The Aunties-Women of the Salish Sea was the Aunties first live performance. Storytellers shared stories through live readings, poetry and song that inspired at the Washington Center for the Performing Arts at two all school assemblies at Olympia High School. The powerful live performance gathering was the inspiration for the expansion and momentum of the Aunties as a docuseries.
STORME WEBBER PAMPLISET
Storme Webber is a Two Spirit Sugpiaq/Black/Choctaw poet and interdisciplinary artist. Her work is cross genre, incorporating text, performance, audio and altar installation, archival photographs and collaboration in order to engage with ideas of history, lineage, gender, race and sexuality. Her practice explores liminal identities, survivance and decolonization, and does so in a blues/jazz-based experimental manner, often incorporating acapella vocals.
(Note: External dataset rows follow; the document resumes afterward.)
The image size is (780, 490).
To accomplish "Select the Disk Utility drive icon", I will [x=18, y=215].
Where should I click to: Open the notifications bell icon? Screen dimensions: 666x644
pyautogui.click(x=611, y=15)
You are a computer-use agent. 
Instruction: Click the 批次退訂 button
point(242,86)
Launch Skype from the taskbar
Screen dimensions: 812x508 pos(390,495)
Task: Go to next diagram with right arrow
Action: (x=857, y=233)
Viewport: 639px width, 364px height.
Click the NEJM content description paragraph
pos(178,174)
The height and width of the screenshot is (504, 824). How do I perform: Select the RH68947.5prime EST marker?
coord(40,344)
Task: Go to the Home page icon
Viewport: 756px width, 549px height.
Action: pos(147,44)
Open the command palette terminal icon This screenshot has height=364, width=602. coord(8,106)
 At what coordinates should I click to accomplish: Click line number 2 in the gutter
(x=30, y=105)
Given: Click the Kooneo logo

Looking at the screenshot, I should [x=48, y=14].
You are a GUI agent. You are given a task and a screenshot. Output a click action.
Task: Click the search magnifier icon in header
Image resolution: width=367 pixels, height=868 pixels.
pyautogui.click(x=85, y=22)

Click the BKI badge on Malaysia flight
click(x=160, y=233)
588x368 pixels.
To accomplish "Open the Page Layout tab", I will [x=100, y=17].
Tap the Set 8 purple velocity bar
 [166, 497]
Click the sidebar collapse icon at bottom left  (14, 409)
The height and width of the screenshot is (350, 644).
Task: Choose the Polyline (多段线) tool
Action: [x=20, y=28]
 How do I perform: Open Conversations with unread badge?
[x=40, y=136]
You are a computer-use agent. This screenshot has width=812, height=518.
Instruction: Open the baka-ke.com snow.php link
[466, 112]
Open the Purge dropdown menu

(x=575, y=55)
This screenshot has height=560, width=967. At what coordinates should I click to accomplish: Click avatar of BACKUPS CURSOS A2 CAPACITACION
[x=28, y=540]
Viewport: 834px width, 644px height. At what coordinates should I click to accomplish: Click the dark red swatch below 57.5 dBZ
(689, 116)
Her performance is described by the artist Laiwan as poetics / jazz.
She has received numerous honors and residencies; including from Hedgebrook, Ragdale and Banff Arts Centre, and recently was honored with the James W Ray Award. Her first solo museum exhibition, “Casino: A Palimpsest”, was presented at Frye Art Museum in Seattle. Minh Nyguyen, in Art in America, wrote: “Rather than erect divisions between personal art and historical archives, ‘Casino’ considered the intangible properties by which art and poetry are connected to family, ancestry, language, and public memory, revealing intergenerational, underground histories of resilience.”
She studied at Lakeside School, and holds a BA from the New School and an MFA from Goddard University.
She is also a curator and has devoted years to foregrounding other marginalized voices, since 2007, via her project Voices Rising:LGBTQ of Color Arts & Culture.
Her most recent book/CD is “Blues Divine". Currently at work on the next iteration of the exhibition, “Casino: A Palimpsest.
Rena Priest is a member of the Lummi Nation. She served as the 6th Washington State Poet Laureate (2021-2023), and is a Maxine Cushing Gray Distinguished Writing Fellow. She is also the recipient of fellowships from the Academy of American Poets, Indigenous Nations Poets, and Nia Tero. Her literary debut, Patriarchy Blues, was published in 2017, and received the American Book Award. Her most recent book, Northwest Know-How: Beaches, is a love letter to 29 of her favorite beaches in Washington and Oregon. You can find her nonfiction in High Country News, Nautilus Magazine, YES! Magazine, Seattle Met, and elsewhere. She holds an MFA from Sarah Lawrence College. Learn more at renapriest.com.
Tiffany Midge (Standing Rock Sioux Nation) was raised by wolves in the Pacific Northwest. Her book of essays “Bury My Heart at Chuck E. Cheese’s” was a finalist for a Washington State Book Award and her work has appeared in The New Yorker, The Brooklyn Rail, First American Art Magazine, World Literature Today, McSweeney’s, and more. Formerly a humor columnist for Indian Country Today, she’s currently a columnist for High Country News. Her honors include The Wilder Prize; Submittable2020 Eliza So Fellowship; a 2019 Pushcart Prize; the Kenyon Review Earthworks Indigenous Poetry Prize; a Western Heritage Award; and a 2019 Simons Public Humanities fellowship. Midge aspires to be the Distinguished Writer in Residence for
Seattle’s Space Needle and considers her contribution to humanity to be her sparkly personality.